Open JervenBolleman opened 10 years ago
Hi Jerven, Good to meet you at the LDBC TUC meeting. As discussed with Orri we shall implement this feature enhancement for bulk loading of RDF data. I shall notify you when it is available in the open source git repo ...
Hi Jerven, Good to meet you at the LDBC TUC meeting. As discussed with Orri we shall implement this feature enhancement for bulk loading of RDF data. I shall notify you when it is available in the open source git repo ...
Actually in speaking to Orri this morning, this is not a feature enhancement, as the function/procedure already exists he just needs to provide instructions on usage, which he indicated will be provided tomorrow ...
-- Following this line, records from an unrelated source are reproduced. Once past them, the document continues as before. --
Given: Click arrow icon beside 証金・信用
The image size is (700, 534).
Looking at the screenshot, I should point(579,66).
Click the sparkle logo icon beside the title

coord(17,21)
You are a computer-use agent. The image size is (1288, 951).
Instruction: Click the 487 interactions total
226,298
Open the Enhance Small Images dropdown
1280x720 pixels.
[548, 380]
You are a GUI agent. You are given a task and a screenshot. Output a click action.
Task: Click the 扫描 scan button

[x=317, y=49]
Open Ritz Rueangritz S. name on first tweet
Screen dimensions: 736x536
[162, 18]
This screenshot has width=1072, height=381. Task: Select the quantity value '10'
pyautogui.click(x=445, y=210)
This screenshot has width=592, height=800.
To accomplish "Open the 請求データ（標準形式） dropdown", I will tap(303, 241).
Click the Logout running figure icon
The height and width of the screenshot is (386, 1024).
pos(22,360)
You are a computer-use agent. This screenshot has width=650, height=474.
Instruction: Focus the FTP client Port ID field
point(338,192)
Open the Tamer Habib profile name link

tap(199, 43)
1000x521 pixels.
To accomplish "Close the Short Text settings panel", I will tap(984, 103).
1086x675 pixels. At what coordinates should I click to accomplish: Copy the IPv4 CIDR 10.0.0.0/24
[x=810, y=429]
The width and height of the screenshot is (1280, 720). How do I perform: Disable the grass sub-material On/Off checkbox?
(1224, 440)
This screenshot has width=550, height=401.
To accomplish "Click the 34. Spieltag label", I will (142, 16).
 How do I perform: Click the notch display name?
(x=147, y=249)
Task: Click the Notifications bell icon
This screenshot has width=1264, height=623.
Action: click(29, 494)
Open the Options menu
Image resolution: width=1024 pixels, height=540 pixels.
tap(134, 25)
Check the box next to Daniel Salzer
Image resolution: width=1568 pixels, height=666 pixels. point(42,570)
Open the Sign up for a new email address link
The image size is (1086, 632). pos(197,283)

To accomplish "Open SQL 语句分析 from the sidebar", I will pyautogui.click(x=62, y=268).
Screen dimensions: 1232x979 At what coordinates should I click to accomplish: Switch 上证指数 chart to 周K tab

The feature is probably there on the database side. However, it does require a rather significant improvement to the JDBC drivers. As currently the JDBC connection method createArrayOf is not implemented. i.e. from the java side it will be really hard to use. see libsrc/JDBCDriverType4/virtuoso/jdbc2
public Array createArrayOf(String typeName, Object[] elements) throws SQLException
{
throw new VirtuosoFNSException ("createArrayOf(typeName, elements) not supported", VirtuosoException.NOTIMPLEMENTED);
}
OK, I think Orri was assuming you would call the Virtuoso server side procedure directly, but if Java has a createArrayOf method for this already then we use it for implementation ...
The main issue is getting the data from the java side via the driver into virtuoso. Most of the LOB or Array methods that one would normally use are not reachable for pure JDBC code.
Currently the RDF bulk load operations in virtuoso are Turtle string based. i.e. a java RDF model is serialised into a turtle string. This turtle string is then parsed inside the database using the TTLP function to load the data in to the rdf_quad and rdf_obj tables.
I suggest that instead of sending a String to be parsed we send 4 arrays (or 5) instead. The first array is an array of subjects (uri/bnodes) second predicates (uri) third uri/bnode objects fourth literal objects (may be merged with third) fifth bnode/uri for graph context.
Being able to send such a structured format to the database avoid not just parsing, but also gives the possibility for vectored loading. Each of these arrays of values can be replaced by rdf_obj ids in parallel. This allows you to build up a page for the rdf_quad table. In general avoiding the serial CPU load off parsing the turtle string.